━━ Selected text

He thought that would protect it from any claim by a future partner.
Now, his equity in the home, already reduced by the divvying up of relationship property when his marriage ended, could be whittled away further.
The woman with whom he had a relationship after his marriage has successfully challenged her right to a claim on the property when they separated after 10 years together.
The Family Court found that when Roy Webster* placed the property in a trust at around the time his friendship with Joanna Pocock* bloomed into a relationship, he deliberately prevented any claim by her.
Barrister and family lawyer Jeremy Sutton told NZME it’s a timely reminder to others that on their own, family trusts don’t always protect people, and that often, a prenuptial agreement is needed as well.
“Just having a family trust, when someone moves in (to a home owned by the other partner), is not enough to fully protect you,” Sutton said.
“A prenuptial agreement as well will protect you for a time, but that agreement needs to be reviewed to reflect changed circumstances, just like a will needs to be reviewed as well.”
According to the Family Court decision, Pocock and Webster met in 2009.
Their relationship developed and by the following year, or early 2011, they were in a de facto relationship. It was not until June 2020 that the relationship ended.
Webster’s 26-year marriage had ended in early 2010 and he moved out of the home. But he later returned when his former wife moved out of the property. Pocock and her five children eventually moved in with him.
By then, Webster and his former wife had agreed on the division of their relationship property.
Placing the home in a trust
Webster described the home he’d had since he was 23 as his life’s work.
He built it on a bare block of land, he then fenced and landscaped, planted trees and built hay barns.
“The home clearly has significance to him, and it had been put at risk through one relationship ending,” Family Court Judge Joanne Hambleton said in her decision in April this year and publicly released this week.
When Webster told his accountant in early 2010 that his marriage had ended, he was advised to transfer the property settlement into a trust, as a way to help protect the family home in the event of any future relationship split.
“I suggested that as his equity in the property would now be significantly reduced, it might be time to consider transferring the property to a trust,” the accountant said.
On further legal advice, Webster formed a family trust and transferred the property to it.
He said another reason was because he was self-employed and it would be safer to put the property into a trust so no creditors could touch it if he had issues with the business.
Judge Hambleton said Webster had been self-employed for some time but had not considered a trust to protect asset loss before.

━━━━
━━ Material

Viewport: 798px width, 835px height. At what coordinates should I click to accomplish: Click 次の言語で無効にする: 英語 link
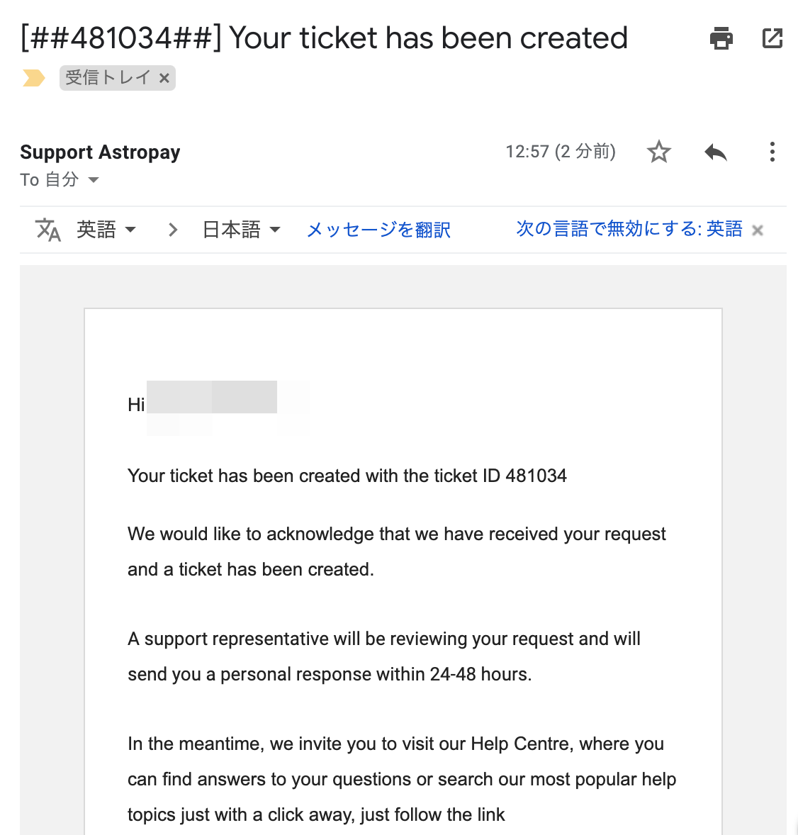pyautogui.click(x=629, y=228)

━━━━

Exercises ▸
1 - Transcribe the Family Court article word for word, between "According to the" and "the relationship ended.", inclusive.
2 - In the Family Court article, how many years had Webster's marriage lasted when it ended?
3 - Carry the article about the Family Court trust ruling forward from its last sentence.

Per-task answers ▸
1 -
According to the Family Court decision, Pocock and Webster met in 2009.
Their relationship developed and by the following year, or early 2011, they were in a de facto relationship. It was not until June 2020 that the relationship ended.

2 - 26 years.

3 -
She accepted that when Webster had the first conversation with his accountant and long-time friend in January 2010, he and Pocock were not in a serious relationship.
However, when the property was transferred to the trust’s ownership in August 2010, there were signs of permanence in their relationship.
Judge Hambleton found there was a “clear and present intention” to become parties to a de facto relationship and that Webster transferred the property into the trust knowing that this would defeat Pocock’s future claim under the Property Relationships Act and, therefore, that he intended to defeat that claim.
The court did not make an order as the couple said they would work to resolve the dispute once they had clarity about this issue.
However, Pocock’s lawyer, Melissa Sandom told NZME there was no update on resolution.
When a trust is not enough
Sutton said there were many ways in which trusts can be challenged.
One example might be that the disadvantaged party, the person who doesn’t have any benefits under the trust, may have made direct or indirect contributions to that trust during the relationship.
“That might be to do with childcare, it might be building a new deck, a kitchen, a whole range of project managing, or perhaps a big renovation.”
A recent change to the law has given the courts greater powers to look into trusts and to make further inquiries, Sutton said.
The Trusts Act 2019 came into force in January 2021, which was the first major trust law reform in 70 years and applies to all current and future family trusts and charitable trusts.
In the case of family trusts, recognition was given to the need for better balancing between the interests of different beneficiaries.
“The courts are more sympathetic to people challenging trusts than they were before,” Sutton said.
He said it was unfortunate they were often drafted in complicated ways that make them difficult to understand, but one of the key things about a trust was who controls it.
Neither were they as “fashionable” as they once were but they do have a place, he said.
Sutton said a family trust can protect assets, such as a family home, from creditors in the event a business goes under.
He said only a small percentage of people he knows have a prenuptial agreement and they were either older people who have already been in one relationship and lost a lot of money from that relationship, or younger people buying their first house with help from parents, who wanted to ensure the contribution was protected.
Sutton said creating a prenuptial often involved difficult, but necessary conversations between couples.
“The best way of handling it is to have a really open discussion about what your assets are, what they’re likely to be in the future, and what your plans for the future are.
“It’s all about people having conversations very early in a relationship about what things might look like.”
Sutton said it’s also important to keep updating trust documents, so they’re current and in step with the law.
However, he also said the law needs to keep in touch with society.
“There are more same-sex couples, and people have more than one relationship within their lifetime. It’s a lot different than what it was before.”
Sutton was also critical of the time it takes to get a hearing and then resolution, and the cost to people caught up in legal action.
He said the best people can do is get a prenuptial agreement and have early conversations to set expectations.
*Automatic name suppression applies in Family Court matters. Names have been changed.